[lbo-talk] International petition against the apartheid and transfer wall
Bryan Atinsky
bryan at indymedia.org.il
Thu Jul 24 11:06:47 PDT 2003
Please consider signing this petition against the wall initiated by Etienne
Balibar. It calls upon the International Community to pressure Israel to
stop building the wall.
Also please send the link to your lists.
Petition at http://www.petitiononline.com/stw/petition.html
To: The United Nations, the democratic forces and governments, humanitarian
organizations and the Jewish communities around the world
The Israeli government is currently erecting the Wall of Separation –
euphemistically called the “Security Fence” – which is supposed to block
“terrorist attacks” (but certainly won’t prevent missiles and helicopters
from hitting their human targets) at an estimated cost of 2 billion dollars
in the middle of the Occupied Territories of the West Bank. Plans also exist
to complete it along the Jordan River. In any case it is already creating a
situation with immeasurably tragic consequences. But at this time, the
reactions and objections from international organizations, governments,
public opinions outside and inside Israel (with the notable exception of
such courageous groups as Gush Shalom, B’Tselem, Ta’yush), remain strangely
restrained, as if the construction were a fait accompli, as if protest must
wait for the work to
be completed or tactical precautions must be observed during a period of
renewed “peace talks” under the auspices of the U.S. and other world powers.

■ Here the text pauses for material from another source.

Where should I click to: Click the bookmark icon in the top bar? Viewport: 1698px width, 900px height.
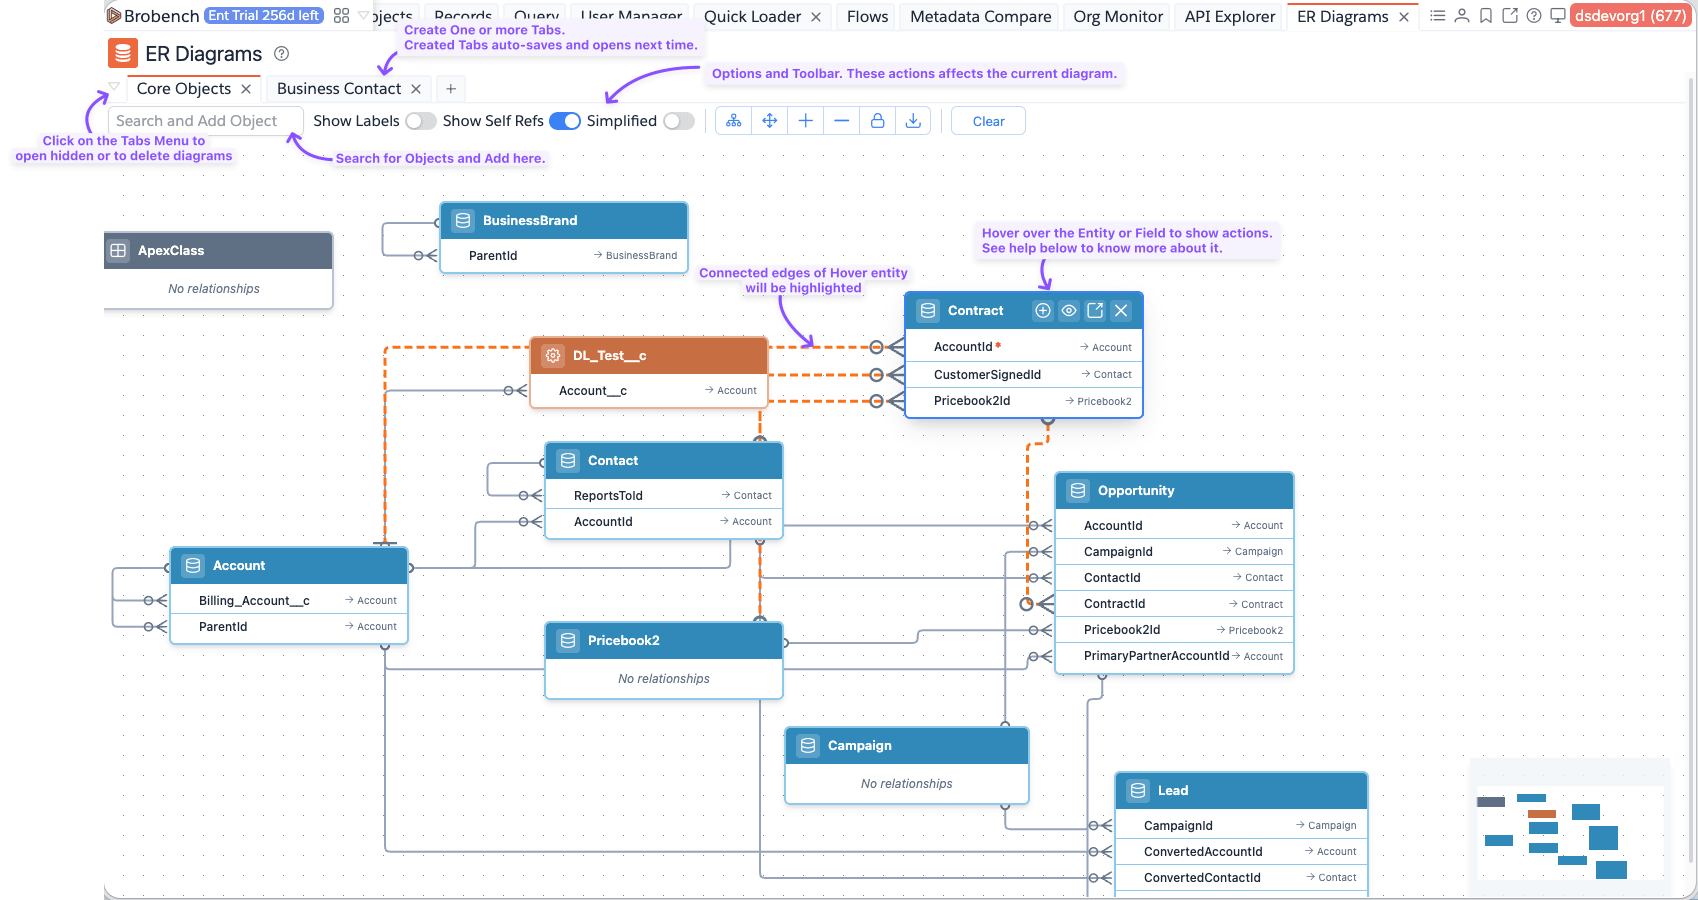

Directly or indirectly displacing populations and/or depriving them of their
means of subsistence (uprooting trees, denying access to water and to arable
land) and opportunities for learning and work, through the dire restriction
of movement, the Wall strikes at the capacity of the Palestinian people to
persist, comparable to the mass expulsions of 1948 and the occupation of
1967. An estimated 90,000 to 210,000 Palestinians are going to be displaced
from their homes. As for all others, it is designed to make their lives so
utterly impossible that many will have no choice than leave, either their
villages, or their country. The Wall sanctions and renders irreversible the
Jewish settlements (all of them illegal by
international law) and the incremental seizure of East Jerusalem, both of
which transform the future, always promised “viable Palestinian State,” into
a mere patchwork of Bantustans and refugee camps, generalizing and
aggravating the model already realized in Gaza. It imprisons the
Palestinians (or better said that segment of the Palestinian people who
until now has succeeded in remaining and resisting on its own soil) on a
restricted part of the West Bank within a murderous triple line of concrete,
barbed wire and electronic fortifications, whose precedents in modern
history indisputably belong to the totalitarian tradition. It also
transforms the Israeli “defense forces” and the Israeli citizensm,
themselves into a people of camp wardens. In short, this is a new naqba that
promises for the present and the future only famine, deportations, terror,
war, and abjection – whatever transitory arrangements might be reached
through local and international agreements.
Are we going to watch this process without raising any protest, just to
discover after the event that we were guilty of “non-intervention” in a
crime against humanity committed before our eyes? The signatories here
refuse to accept the Wall as inevitable, and decry the cowardice of those
who do not raise their voices against this injustice. The signatories launch
an urgent appeal to democratic forces and governments, to the United Nations
and humanitarian organizations, to the Jewish communities around the World
who have kept the memory of their own past sufferings, and to religious,
moral, academic and legal authorities. The construction of the Wall must
stop immediately. World opinion must force the Israeli government to
dismantle the Wall and return and restore the Palestinian land it has
already appropriated and destroyed. This is not an object of “negotiation”.
It is a moral and political imperative.